Before you all begin googling the topic to arrive at the answers churned out from the machinations of the AI, let’s unravel it right here.
For a strategy to be developed, we must take aim. But what exactly do the internal auditors aim for when developing that strategy? Indeed, the aim is intended for the audit universe to be aligned with the client’s risk universe. But how do we arrive at the risk universe and comprehend it?
The answer is Know Your Client (KYC). You won’t be blamed if in your opinion, that’s a requirement specific to certain industries, for instance in Banks. But isn’t that what we should be doing right from the outset if we’re do develop an audit strategy and set aim for the audit universe?

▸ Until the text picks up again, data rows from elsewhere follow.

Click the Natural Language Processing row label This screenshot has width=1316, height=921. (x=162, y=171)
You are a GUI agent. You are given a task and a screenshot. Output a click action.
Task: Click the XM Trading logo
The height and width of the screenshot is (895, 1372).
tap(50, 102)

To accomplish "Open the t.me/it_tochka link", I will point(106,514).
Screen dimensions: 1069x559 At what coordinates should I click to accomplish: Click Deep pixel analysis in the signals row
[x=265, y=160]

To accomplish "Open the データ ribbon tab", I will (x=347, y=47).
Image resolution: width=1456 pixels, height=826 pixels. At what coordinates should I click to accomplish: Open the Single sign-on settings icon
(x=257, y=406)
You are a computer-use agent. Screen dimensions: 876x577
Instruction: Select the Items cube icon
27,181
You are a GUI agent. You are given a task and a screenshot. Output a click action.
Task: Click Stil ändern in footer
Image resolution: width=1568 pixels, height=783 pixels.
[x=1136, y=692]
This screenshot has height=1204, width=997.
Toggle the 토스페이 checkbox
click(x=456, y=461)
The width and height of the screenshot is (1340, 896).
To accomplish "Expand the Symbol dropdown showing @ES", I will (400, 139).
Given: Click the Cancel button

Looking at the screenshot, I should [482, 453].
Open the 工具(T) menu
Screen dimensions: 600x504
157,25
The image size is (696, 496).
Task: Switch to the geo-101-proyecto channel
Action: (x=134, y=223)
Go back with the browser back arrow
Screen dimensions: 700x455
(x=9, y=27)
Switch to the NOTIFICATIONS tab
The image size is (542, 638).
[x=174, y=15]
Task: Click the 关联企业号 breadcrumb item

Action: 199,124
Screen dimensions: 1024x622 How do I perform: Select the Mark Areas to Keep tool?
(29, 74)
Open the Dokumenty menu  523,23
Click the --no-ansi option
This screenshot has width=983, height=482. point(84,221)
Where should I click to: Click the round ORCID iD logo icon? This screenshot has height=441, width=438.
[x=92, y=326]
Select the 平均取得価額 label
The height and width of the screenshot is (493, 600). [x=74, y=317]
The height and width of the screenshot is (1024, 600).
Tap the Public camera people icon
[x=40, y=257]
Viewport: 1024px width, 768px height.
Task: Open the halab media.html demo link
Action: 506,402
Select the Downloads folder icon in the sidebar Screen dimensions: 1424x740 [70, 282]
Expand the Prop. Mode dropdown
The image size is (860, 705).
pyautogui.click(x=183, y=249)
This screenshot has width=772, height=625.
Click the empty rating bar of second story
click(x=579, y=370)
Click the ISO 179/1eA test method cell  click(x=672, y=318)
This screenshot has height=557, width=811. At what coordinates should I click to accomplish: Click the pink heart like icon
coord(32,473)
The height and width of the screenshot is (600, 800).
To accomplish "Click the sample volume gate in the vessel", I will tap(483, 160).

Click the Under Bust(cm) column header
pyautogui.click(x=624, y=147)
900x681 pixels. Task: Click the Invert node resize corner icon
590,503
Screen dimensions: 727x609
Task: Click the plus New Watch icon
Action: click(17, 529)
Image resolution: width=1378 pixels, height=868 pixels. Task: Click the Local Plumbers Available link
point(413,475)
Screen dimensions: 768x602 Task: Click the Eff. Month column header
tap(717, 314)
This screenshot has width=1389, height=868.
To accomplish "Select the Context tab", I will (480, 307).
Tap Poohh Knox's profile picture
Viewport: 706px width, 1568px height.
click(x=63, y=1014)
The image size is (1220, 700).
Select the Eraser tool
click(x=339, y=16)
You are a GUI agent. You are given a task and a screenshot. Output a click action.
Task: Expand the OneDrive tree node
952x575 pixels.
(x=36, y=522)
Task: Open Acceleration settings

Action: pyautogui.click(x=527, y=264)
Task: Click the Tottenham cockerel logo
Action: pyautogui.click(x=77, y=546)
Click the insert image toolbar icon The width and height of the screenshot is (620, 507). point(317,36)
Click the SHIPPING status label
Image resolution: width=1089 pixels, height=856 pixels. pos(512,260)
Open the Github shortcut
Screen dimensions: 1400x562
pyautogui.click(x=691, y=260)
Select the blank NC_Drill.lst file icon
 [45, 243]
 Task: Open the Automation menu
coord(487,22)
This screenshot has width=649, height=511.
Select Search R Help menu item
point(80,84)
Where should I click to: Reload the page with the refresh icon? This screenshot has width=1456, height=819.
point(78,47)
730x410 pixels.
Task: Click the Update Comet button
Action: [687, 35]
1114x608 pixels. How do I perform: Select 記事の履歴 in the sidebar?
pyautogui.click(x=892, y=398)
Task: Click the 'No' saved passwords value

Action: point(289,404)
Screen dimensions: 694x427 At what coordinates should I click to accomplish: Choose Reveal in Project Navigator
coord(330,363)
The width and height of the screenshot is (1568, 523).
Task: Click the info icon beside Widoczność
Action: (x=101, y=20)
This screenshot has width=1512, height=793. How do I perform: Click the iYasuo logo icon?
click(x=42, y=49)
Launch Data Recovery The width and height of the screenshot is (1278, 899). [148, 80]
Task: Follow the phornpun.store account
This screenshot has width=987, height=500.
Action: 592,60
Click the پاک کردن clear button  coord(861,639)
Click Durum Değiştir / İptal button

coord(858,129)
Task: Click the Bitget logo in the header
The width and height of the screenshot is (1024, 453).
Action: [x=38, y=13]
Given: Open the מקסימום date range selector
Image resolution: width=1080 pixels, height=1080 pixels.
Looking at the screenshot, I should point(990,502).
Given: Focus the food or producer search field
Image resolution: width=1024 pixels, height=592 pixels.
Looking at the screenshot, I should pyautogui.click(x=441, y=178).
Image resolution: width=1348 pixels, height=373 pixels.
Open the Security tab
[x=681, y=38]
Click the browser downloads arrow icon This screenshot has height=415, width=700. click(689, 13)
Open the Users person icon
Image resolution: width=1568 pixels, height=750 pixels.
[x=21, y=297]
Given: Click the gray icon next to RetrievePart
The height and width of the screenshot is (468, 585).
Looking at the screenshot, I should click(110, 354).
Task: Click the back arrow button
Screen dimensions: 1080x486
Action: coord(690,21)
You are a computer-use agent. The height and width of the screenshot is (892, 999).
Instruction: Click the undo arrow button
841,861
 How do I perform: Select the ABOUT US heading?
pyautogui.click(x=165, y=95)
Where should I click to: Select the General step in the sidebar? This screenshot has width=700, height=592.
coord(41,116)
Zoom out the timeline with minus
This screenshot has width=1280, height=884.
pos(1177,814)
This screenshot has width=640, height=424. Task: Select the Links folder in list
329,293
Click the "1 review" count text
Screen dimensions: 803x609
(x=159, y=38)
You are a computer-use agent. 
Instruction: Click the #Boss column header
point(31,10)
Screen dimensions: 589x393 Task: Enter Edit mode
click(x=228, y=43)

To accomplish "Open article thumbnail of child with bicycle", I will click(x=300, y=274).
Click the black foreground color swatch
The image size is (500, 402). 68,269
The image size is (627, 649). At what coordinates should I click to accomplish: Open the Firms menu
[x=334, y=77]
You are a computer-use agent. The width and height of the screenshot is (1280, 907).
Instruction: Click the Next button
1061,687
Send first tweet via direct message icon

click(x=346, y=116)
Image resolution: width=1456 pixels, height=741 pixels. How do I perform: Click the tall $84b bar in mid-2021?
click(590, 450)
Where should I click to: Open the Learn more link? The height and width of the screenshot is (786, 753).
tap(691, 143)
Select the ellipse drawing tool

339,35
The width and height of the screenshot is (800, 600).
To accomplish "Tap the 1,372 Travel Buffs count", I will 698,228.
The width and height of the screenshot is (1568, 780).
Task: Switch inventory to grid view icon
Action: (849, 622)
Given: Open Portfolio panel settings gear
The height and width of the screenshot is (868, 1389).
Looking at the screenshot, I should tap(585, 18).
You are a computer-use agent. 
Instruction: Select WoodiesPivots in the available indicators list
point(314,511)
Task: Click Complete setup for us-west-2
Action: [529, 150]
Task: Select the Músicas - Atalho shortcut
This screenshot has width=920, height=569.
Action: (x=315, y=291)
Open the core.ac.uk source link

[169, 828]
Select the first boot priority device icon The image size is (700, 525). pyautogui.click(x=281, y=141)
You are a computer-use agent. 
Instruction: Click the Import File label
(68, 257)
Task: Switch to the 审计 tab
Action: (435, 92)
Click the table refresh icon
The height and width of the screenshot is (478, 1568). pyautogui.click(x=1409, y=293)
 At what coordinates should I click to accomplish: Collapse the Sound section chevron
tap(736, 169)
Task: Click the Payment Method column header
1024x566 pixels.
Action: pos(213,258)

And in fact, the KYC wherever it is religiously practiced hardly represents any substance now; it’s usually a mammoth form filling exercise that fulfills bureaucratic controls, at times in the name of compliance checks to fulfill audit needs! So, it’s good if we, the internal auditors embrace it wholeheartedly.
Now let’s focus on what an internal auditor’s KYC should entail and how is it that important to be a precursor to development of audit strategy.
The internal audit’s KYC should as a minimum inquire about the following duly supported with data, records, etc.
# |
Considerations |
Details |
1 |
Incorporation Status |
A body corporate? Registered Company? Listed Company? Partnership? Sole Proprietorship? Public Sector? |
2 |
Shareholding Structure |
Wholly owned by another entity? Associated? Publicly traded? Ownership mix? |
3 |
Business & Industry Sector |
Services / Retail / Manufacturing? Sector specific influences on the Business? |
4 |
Territorial Jurisdictions of the Business |
Location of business interests? Location specific influences? |
5 |
Vision and Mission |
Documented Vision & Mission Statement? Business alignment? |
6 |
Business Objectives |
Documented business objectives? Formal design & alignment mechanism? Monitoring of accomplishment? |
7 |
Risk Profile |
Documented Business Risk Profile? Existence of mechanism to identify & assess risks? Responsibilities for risk? |
8 |
Significant Policies and Procedures |
Board approved policies and procedures? Determination of significance? Alignment with business? |
9 |
Financial Health |
Audited Financial Statements? Applicable reporting framework? Significant KPIs for monitoring financial health? |
10 |
Significant Accounting Policies |
Policies around revenue recognition, capital expenditure, capital management, financial risk management, financial instruments, stocks, spares and cash? |
11 |
Stakeholders |
Significant influences from Regulators, Suppliers, Customers, Employees, etc.? |
12 |
Latest Audit Reports |
Reports carrying high and moderate risks duly acknowledged by management for action? |
These minimum KYC considerations allow an assessment of the risk universe that could be jointly reviewed and finalized with the management once documented. The audit universe is then conceived to encompass the risk universe finalized.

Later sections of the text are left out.